Esagero se penso che i disturbi psicologici che si è trascinata dietro per gran parte della vita – e che probabilmente l’hanno portata a quella fine precoce – siano conseguenza degli anni di abusi subiti in tenera età?
Non saprei, Paolo, qualcuna ce la fa, guarda Oprah Winfrey. Gli psicologi dicono che si può uscire indenni da un’infanzia così con una rete di sostegno, adulti che fanno da genitori vicari, ridanno fiducia in sé, riducono il senso di impotenza, di non essere fatti per questo mondo, i tentativi di suicidio. Ma prima bisogna essere creduti.
Se non ricordo male, O’Riordan aveva parlato di un uomo stimato, come i bambini molestati o seviziati dai preti e suore. L’incredulità potrebbe essere stata schiacciante.
E’ andata bene che nessuno ha ancora scritto che “vis grata puellae”.
Tutta la mia solidarietà alle giovani atlete, che erano in una condizione di sudditanza psicologica (per l’età e per il ruolo che avevano), ricattabili (se non stai buona non vieni selezionata nella squadra) e massimo disprezzo per cxhiunque ne abbia approfittato (l’aggravante di essere un medico per me vale la pena di carcere a vita buttando la chiave).
Nel caso Weinstein, invece, mi sembra che si debbano fare dei distinguo.
Mi lascia molto perplessa Asia Argento che -figlia di attrice e di regista già molto famoso- salta fuori vent’anni dopo con le sue accuse (e nel frattempo si è fatta fotografare più volte sorridente accanto allo “stupratore”). Ora: all’epoca non era acpace di svincolarsi e uscire (anche a costo di perdere un’opportunità di lavoro; altre lo hanno fatto)? Dopo, non ha detto nulla a mamma e/o papà? Incontrando il mostro in occasioni ufficiali non è mai stata capace di tenersi a distanza? Se costretta a farsi fotografare con lui era proprio obbligata a sorridere?
Il che non scagiona Weinstein, che sicuramente in troppe occasionio si sarà approfitatto di giovani ricattabili. Ma Asia Argento era davvero così indifesa?
Chiara,
sicuramente bisogna fare dei distinguo, ma partire dall’incredulità aumenta i danni invece di limitarli.

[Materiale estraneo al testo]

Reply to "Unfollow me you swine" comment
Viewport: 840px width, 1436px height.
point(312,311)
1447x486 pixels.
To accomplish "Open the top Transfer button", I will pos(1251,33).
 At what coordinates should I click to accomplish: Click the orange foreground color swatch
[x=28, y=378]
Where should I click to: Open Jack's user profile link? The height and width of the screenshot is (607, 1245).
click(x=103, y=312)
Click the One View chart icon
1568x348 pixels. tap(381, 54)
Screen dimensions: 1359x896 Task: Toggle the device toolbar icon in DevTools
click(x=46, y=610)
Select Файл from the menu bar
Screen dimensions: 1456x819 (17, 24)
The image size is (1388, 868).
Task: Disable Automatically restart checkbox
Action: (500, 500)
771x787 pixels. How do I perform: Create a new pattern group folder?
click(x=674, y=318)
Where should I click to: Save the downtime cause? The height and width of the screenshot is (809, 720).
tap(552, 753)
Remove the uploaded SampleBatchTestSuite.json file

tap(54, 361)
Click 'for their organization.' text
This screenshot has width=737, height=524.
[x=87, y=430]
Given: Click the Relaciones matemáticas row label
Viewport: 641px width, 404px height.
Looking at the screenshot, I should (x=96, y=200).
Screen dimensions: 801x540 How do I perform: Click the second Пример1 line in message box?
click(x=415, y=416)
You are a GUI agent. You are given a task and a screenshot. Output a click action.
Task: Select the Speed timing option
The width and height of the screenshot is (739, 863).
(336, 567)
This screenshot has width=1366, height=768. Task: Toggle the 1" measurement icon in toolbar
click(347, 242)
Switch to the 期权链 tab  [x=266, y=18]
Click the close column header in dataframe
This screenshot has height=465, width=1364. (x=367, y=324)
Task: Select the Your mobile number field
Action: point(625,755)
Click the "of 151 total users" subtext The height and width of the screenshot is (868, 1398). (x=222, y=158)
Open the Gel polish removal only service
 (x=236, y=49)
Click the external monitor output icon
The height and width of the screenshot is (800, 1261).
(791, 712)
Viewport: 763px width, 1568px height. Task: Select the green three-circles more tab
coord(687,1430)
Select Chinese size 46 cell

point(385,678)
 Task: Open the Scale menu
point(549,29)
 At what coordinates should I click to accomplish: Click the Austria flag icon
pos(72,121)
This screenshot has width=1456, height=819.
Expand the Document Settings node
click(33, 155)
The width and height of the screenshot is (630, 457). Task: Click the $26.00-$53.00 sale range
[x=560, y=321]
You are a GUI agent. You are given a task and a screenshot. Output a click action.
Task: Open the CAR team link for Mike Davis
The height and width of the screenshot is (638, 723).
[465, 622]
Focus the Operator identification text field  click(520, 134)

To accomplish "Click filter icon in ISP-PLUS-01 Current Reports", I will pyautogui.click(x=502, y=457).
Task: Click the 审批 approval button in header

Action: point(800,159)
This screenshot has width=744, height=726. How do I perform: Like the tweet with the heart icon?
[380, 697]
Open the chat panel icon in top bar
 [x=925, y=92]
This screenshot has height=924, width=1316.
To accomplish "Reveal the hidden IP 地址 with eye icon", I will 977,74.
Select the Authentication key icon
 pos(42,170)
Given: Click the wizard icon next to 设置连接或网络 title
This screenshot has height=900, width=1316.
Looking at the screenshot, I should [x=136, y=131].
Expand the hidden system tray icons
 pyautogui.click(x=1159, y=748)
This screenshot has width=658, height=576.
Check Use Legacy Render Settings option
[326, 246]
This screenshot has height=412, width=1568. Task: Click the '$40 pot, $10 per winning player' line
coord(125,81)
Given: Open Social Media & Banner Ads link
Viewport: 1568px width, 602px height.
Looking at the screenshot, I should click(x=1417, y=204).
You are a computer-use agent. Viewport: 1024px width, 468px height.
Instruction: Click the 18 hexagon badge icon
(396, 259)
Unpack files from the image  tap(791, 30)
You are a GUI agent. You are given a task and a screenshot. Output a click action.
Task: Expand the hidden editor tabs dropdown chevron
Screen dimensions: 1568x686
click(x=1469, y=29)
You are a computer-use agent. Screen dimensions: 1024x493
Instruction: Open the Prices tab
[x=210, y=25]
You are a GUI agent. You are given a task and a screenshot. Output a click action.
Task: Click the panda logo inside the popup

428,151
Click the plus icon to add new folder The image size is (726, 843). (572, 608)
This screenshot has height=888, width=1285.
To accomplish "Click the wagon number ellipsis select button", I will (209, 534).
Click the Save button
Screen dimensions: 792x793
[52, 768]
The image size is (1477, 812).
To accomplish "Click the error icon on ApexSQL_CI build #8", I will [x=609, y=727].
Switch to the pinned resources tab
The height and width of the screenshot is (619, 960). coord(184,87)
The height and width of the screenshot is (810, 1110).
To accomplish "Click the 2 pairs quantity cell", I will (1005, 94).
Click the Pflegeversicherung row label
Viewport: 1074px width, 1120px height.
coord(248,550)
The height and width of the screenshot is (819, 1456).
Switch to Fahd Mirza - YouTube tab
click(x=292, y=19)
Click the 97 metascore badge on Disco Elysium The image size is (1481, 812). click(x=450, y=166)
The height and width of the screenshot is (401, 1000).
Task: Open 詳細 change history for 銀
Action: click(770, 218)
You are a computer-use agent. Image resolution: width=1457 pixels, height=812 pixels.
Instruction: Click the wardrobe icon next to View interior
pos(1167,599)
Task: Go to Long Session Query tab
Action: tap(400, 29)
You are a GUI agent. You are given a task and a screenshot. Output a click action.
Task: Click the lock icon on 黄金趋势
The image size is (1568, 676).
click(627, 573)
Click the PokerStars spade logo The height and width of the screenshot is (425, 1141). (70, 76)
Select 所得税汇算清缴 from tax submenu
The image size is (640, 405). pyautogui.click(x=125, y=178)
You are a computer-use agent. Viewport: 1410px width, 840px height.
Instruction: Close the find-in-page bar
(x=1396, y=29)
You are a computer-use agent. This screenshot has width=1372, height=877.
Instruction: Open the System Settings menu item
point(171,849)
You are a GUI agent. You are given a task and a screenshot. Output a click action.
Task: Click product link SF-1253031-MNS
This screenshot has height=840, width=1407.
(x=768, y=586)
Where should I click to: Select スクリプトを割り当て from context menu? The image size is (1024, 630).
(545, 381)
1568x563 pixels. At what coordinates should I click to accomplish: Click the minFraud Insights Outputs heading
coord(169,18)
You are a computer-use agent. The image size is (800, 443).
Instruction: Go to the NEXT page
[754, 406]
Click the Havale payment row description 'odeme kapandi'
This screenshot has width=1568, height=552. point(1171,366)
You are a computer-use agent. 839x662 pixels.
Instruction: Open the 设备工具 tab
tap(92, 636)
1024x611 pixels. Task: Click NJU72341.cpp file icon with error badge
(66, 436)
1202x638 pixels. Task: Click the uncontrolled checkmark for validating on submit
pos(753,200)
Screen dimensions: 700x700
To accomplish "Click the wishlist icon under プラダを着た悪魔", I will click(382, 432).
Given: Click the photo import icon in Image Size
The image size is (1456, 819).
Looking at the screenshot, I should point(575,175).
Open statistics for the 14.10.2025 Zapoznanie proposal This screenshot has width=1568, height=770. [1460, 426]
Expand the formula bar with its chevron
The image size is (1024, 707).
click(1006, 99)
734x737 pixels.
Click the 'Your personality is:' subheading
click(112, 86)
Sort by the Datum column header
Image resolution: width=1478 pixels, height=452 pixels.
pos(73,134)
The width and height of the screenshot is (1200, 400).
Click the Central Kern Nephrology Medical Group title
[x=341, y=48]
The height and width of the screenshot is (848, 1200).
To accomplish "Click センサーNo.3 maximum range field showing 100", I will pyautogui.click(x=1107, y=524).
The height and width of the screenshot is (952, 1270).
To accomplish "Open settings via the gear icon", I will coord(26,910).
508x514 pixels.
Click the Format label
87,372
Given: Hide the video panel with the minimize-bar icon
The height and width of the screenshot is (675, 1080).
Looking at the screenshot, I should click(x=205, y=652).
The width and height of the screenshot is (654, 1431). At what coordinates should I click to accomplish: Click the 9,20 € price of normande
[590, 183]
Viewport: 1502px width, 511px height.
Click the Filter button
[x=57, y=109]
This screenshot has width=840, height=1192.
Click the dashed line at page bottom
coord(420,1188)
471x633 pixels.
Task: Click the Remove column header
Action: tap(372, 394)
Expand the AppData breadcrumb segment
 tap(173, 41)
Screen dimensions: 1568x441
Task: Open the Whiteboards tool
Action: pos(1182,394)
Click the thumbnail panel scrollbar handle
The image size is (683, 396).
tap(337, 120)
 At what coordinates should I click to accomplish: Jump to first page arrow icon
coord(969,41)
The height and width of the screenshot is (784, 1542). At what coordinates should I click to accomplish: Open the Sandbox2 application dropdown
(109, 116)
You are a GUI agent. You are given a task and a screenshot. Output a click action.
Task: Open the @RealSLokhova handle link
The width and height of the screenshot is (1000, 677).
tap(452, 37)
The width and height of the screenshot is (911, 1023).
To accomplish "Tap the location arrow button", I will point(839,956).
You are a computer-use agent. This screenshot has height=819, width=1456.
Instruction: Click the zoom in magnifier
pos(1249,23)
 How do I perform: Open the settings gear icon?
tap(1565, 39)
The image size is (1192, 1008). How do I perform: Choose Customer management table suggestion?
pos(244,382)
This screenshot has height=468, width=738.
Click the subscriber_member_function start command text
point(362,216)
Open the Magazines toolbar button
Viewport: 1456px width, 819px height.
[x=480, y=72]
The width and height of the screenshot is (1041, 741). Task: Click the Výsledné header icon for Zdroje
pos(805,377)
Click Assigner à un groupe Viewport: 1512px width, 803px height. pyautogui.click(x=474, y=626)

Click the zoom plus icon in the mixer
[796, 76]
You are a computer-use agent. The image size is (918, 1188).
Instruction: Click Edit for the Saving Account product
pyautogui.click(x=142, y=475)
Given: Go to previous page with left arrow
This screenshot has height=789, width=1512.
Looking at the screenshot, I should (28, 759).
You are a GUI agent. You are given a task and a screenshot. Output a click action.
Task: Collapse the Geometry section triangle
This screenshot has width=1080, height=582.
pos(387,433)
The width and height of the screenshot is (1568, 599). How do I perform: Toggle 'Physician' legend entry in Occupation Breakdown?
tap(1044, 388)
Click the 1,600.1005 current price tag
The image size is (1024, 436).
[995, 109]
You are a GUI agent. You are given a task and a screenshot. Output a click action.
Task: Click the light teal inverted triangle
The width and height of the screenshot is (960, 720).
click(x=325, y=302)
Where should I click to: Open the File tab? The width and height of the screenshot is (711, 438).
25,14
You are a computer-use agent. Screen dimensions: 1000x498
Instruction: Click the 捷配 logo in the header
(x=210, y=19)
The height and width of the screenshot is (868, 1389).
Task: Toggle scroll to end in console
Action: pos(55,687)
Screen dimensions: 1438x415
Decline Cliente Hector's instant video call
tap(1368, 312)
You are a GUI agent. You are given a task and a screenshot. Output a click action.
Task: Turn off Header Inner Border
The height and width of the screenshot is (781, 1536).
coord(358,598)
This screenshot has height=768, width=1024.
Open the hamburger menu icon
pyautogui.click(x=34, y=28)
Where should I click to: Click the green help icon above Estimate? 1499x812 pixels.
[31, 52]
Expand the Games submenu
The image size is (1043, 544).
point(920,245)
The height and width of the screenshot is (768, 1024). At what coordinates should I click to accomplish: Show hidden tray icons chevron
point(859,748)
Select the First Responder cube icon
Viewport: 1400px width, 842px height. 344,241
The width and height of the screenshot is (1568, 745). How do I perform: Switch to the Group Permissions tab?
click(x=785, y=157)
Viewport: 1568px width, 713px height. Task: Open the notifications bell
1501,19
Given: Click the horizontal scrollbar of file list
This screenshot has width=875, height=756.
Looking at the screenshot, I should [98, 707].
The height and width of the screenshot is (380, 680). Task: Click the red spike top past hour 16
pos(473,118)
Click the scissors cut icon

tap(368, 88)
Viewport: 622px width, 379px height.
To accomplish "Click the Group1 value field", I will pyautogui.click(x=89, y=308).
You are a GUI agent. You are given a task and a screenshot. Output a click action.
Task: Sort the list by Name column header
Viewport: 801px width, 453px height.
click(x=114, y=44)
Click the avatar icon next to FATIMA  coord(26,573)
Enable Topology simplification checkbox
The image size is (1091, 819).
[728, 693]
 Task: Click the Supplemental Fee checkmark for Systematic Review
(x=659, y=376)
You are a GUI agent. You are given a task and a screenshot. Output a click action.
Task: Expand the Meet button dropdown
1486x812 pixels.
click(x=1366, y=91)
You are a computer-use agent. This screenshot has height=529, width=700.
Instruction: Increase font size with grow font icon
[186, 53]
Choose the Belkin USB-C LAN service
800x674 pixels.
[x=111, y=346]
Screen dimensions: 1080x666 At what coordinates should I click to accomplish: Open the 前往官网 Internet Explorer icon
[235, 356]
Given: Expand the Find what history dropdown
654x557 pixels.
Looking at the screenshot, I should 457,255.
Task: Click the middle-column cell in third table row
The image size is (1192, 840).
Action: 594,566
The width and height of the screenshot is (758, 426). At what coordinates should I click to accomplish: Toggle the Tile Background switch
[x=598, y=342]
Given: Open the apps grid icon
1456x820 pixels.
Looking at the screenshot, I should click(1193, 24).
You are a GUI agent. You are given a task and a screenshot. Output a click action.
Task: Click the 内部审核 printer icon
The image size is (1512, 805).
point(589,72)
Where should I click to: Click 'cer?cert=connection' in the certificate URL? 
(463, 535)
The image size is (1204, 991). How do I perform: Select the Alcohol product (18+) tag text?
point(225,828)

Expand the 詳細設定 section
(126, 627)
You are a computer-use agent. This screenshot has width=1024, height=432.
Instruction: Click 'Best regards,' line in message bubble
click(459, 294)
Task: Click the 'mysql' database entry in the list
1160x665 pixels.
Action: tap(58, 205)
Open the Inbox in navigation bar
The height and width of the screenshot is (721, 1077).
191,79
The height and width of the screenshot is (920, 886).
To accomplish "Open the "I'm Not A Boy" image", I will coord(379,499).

Molte dicono di sentirsi paralizzate, anche le atlete. Dopo ognuna cerca di sopravvivere alla vergogna come può, immagino che per un’attrice far finta di niente non dev’essere molto difficile. Ci riescono perfino le donne maltrattate con mezza faccia viola mentre dicono che è stata l’anta dell’armadio.
Non so che rapporti aveva Asia Argento con i genitori. Immagino che sei hai genitori famosi, l’idea di buttarli in mezzo al circo mediatico con tutti che cercano di screditare te e loro dev’essere terrorizzante.
Parlarne molto tempo dopo, una volta che non t’importa più niente di quello che gli altri pensano, è una costante anche per omosessualità, Aids, aborto ecc. E per un’Oprah Winfrey ce ne sono cento che stanno zitte tutta la vita. Sembra così anche per gli uomini, quasi tutti quelli molestati dai preti da bambini sono stati zitti per decenni o per sempre.
Da qualche parte avevo letto che succede a certi veterani con il PTSD, non riescono a rievocare certe esperienze, continuano a peggiorare. Non c’è psicoterapia che funzioni e a volte neanche gli psicofarmaci.
Non dico nulla in merito ai casi di molestie e stupri, anche uno solo sarebbe troppo, voglio invece dire qualcosa in merito allo sfruttamento dell’infanzia operato dalle Federazioni di molti, troppi, forse quasi tutti gli sport, l’agonismo viene spinto alle più estreme conseguenze dagli interessi economici e politici, e molti/e fanciulli/e si trovano a vivere una vita che non è quella che la loro giovinezza richiederebbe, le pressioni psichiche e fisiche sono estreme e sovente si trovano a 30 anni schiavi/e di antinfiammatori, di antidepressivi o con articolazioni da sessantenne. Certo nulla rispetto ai bambini/e soldato di troppi paesi al mondo, ma lo sport come gioco e piacere non passa proprio per i viali che portano agli stadi (circhi?) delle Olimpiadi o dagli uffici delle varie Federazioni.
Bernardo,
è vero, e a volte sono sfruttati con l’incoraggiamento dei genitori.